The high school senior believes that making sure everyone has equal widespread use and access to a reliable internet connection is the next step forward to achieving education equality. “As we go forward everything we do in life, especially education, is tied to that [internet], so getting universal connection is the number one thing.”
Adoni received a grant of $1,000 grant for the prize-winning essay.
He donated the amount to the American India foundation, a organization that has been doing philanthropic work in India since 2001. “I appreciate the work they do with education and development in India,” he said. “It aligns with values I talked about in my essay which stood out to me.”
Discussing his future, Adoni, a high school senior, said he has plans of going to med school. He has heard back from a couple schools in Illinois. For now, the teenager is inclined to attend University of Illinois, Urbana-Champaign, the town where he grew up.

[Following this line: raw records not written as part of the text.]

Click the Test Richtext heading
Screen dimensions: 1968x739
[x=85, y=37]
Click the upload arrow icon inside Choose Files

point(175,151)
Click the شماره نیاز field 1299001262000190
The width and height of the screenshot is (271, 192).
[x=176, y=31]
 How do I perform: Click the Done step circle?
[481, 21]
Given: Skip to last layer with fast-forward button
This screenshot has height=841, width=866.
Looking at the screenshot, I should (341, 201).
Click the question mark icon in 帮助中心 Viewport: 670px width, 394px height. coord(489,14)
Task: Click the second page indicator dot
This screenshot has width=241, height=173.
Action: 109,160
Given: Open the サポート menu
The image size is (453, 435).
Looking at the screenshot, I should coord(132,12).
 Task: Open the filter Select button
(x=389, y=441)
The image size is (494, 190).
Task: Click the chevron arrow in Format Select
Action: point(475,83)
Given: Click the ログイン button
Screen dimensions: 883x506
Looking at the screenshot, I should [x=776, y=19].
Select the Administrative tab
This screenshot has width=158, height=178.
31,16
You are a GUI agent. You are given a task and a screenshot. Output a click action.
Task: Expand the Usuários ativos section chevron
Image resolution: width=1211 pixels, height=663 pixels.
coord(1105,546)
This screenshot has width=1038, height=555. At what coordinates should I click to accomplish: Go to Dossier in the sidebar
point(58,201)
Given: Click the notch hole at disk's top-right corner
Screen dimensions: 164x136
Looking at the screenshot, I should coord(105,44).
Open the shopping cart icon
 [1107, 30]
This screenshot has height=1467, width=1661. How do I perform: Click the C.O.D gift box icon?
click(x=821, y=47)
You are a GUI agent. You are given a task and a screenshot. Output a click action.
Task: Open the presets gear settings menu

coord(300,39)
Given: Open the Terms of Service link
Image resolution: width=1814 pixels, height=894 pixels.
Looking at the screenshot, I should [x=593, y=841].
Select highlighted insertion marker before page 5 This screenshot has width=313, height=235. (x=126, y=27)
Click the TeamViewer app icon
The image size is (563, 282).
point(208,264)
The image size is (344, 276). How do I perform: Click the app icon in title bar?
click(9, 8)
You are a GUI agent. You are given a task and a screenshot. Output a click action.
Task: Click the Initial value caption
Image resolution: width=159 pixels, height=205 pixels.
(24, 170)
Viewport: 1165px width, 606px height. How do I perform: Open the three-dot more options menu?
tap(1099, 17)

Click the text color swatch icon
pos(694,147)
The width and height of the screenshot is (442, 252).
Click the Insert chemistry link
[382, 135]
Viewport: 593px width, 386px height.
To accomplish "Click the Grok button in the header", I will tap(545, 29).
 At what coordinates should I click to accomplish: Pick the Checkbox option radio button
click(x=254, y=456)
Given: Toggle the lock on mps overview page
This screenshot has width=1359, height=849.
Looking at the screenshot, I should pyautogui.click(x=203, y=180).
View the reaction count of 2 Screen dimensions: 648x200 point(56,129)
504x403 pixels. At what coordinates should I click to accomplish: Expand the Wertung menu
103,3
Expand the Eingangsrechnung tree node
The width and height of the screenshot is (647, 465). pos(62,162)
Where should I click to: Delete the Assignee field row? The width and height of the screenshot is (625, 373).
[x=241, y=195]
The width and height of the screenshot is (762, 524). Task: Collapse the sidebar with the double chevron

The Indian Philanthropic Alliance, which has a mission of mobilizing people and funding in the United States (and elsewhere) for development and poverty-reduction programs in India, is hosting the second essay competition this year.
The topic is the most significant issue facing India and its people today and the role individuals and groups in the US can play in being a part of the solution.
The winners, runners-up, and finalists will be selected by a panel of philanthropy experts in two age cohorts.